- [Aim]:
Write out again everything from the row containing "Add to cart (173, 615)" down to the row containing "Strona główna (141, 155)", both included, keeping the request lines as they are but multiplying each click coordinate in the answers by 1.2 and rounding to whole numbers, with halves going up. Leave the pictures out.

▬▬▬

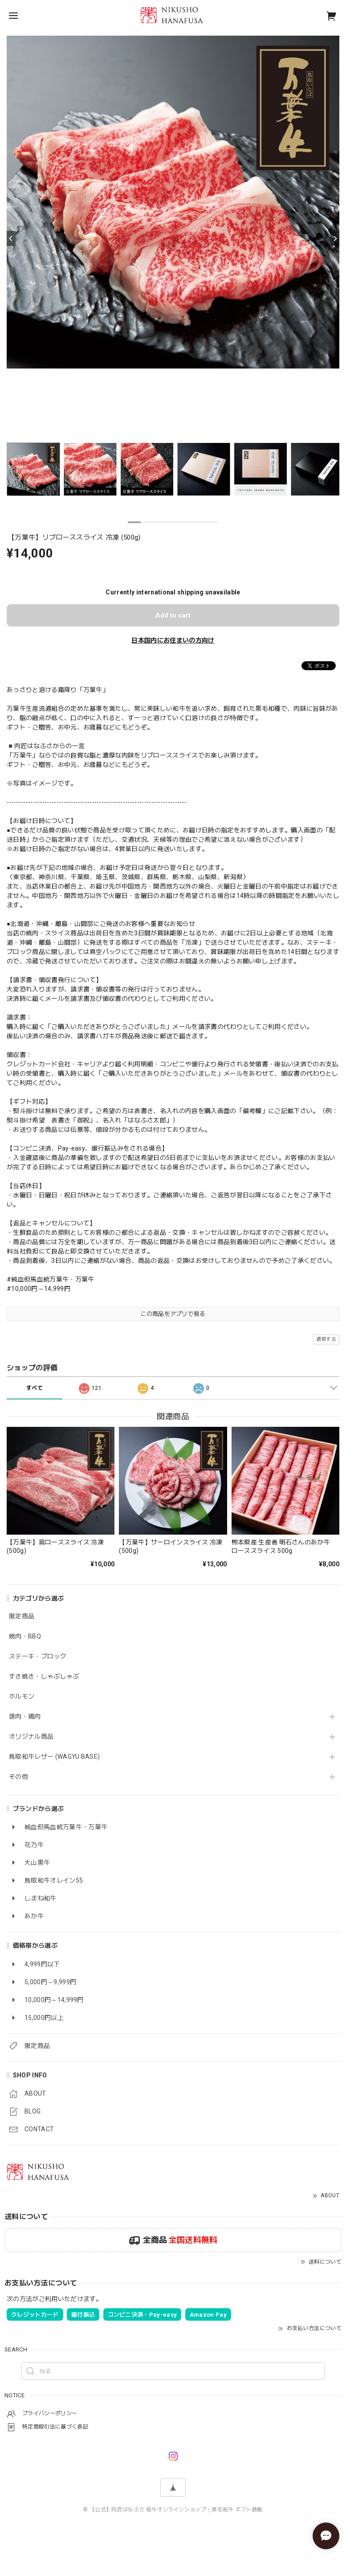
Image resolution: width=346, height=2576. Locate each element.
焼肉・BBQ (25, 1636)
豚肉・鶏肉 (25, 1716)
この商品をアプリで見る (173, 1314)
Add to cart (173, 615)
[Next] (334, 238)
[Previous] (11, 238)
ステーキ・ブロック (37, 1656)
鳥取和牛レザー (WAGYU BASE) (54, 1756)
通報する (326, 1339)
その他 (18, 1776)
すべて (34, 1388)
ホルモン (21, 1696)
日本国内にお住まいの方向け (172, 640)
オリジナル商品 (31, 1736)
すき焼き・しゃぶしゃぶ (44, 1676)
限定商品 (21, 1616)
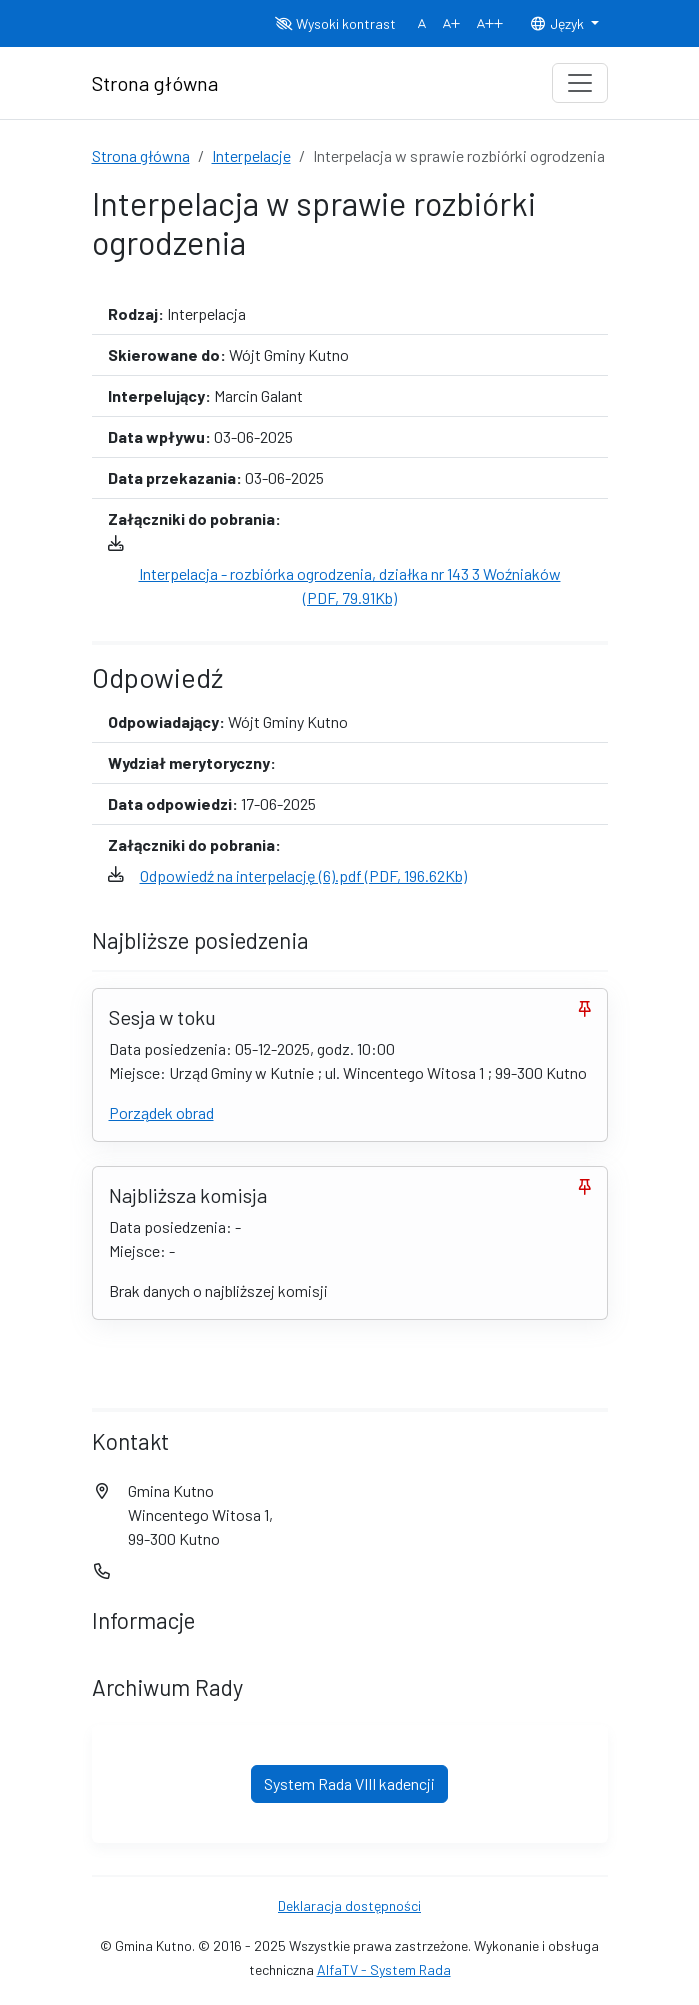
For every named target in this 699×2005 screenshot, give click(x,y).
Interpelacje (251, 155)
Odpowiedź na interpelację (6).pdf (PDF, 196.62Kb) (303, 875)
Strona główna (141, 155)
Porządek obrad (161, 1112)
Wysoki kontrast (335, 23)
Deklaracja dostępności (349, 1905)
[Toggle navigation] (580, 83)
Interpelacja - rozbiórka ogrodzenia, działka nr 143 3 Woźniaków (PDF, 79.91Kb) (350, 585)
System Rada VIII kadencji (349, 1783)
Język (558, 23)
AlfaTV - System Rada (384, 1969)
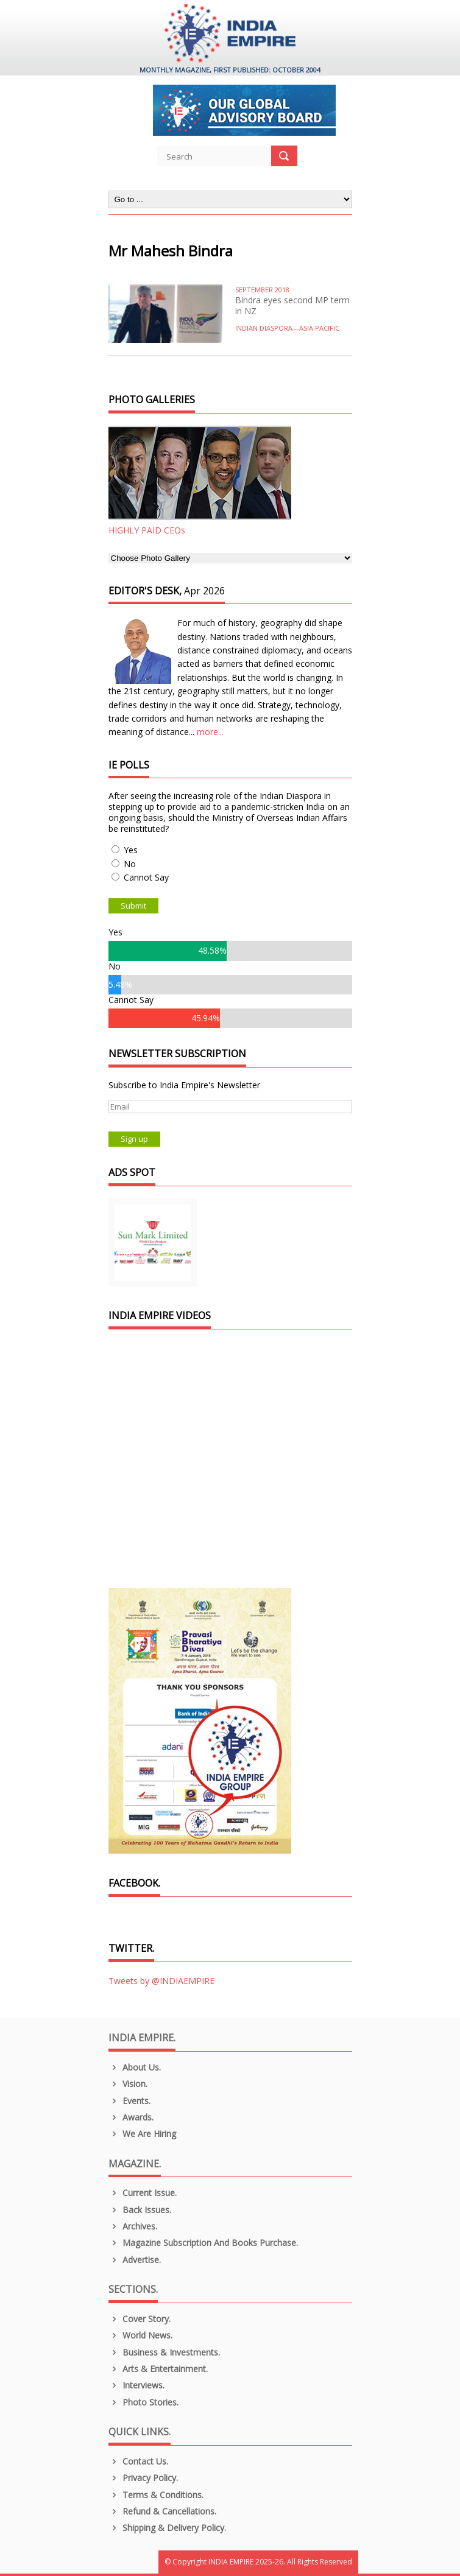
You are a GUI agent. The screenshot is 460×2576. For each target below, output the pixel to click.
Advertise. (134, 2259)
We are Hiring (142, 2133)
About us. (134, 2067)
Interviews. (136, 2385)
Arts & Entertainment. (158, 2368)
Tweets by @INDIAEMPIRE (161, 1981)
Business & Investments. (164, 2352)
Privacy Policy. (143, 2477)
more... (210, 731)
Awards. (131, 2117)
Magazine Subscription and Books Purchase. (203, 2242)
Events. (129, 2100)
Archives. (133, 2226)
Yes (131, 850)
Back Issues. (140, 2209)
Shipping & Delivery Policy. (167, 2527)
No (130, 864)
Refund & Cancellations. (162, 2511)
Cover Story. (139, 2318)
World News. (140, 2335)
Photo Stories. (143, 2402)
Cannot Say (146, 877)
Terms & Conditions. (156, 2494)
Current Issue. (142, 2192)
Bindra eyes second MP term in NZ (292, 305)
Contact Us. (138, 2461)
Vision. (128, 2083)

▬▬▬

- [Solution to this problem]:
Add to cart (208, 738)
[Next] (401, 286)
[Previous] (13, 286)
ステーキ・ブロック (44, 1987)
鳥取和牛レザー (WAGYU BASE) (65, 2107)
通報する (391, 1607)
その他 (22, 2131)
すべて (41, 1666)
ホルモン (25, 2035)
日本国内にお住まいの方向け (206, 768)
オリジナル商品 (37, 2083)
すき焼き・しゃぶしゃぶ (53, 2011)
限定商品 (25, 1939)
For every named target in this 699×2005 screenshot, give click(x,y).
Interpelacje (301, 186)
Odpowiedź na interpelację (6).pdf (PDF, 196.62Kb) (364, 1050)
Strona główna (169, 186)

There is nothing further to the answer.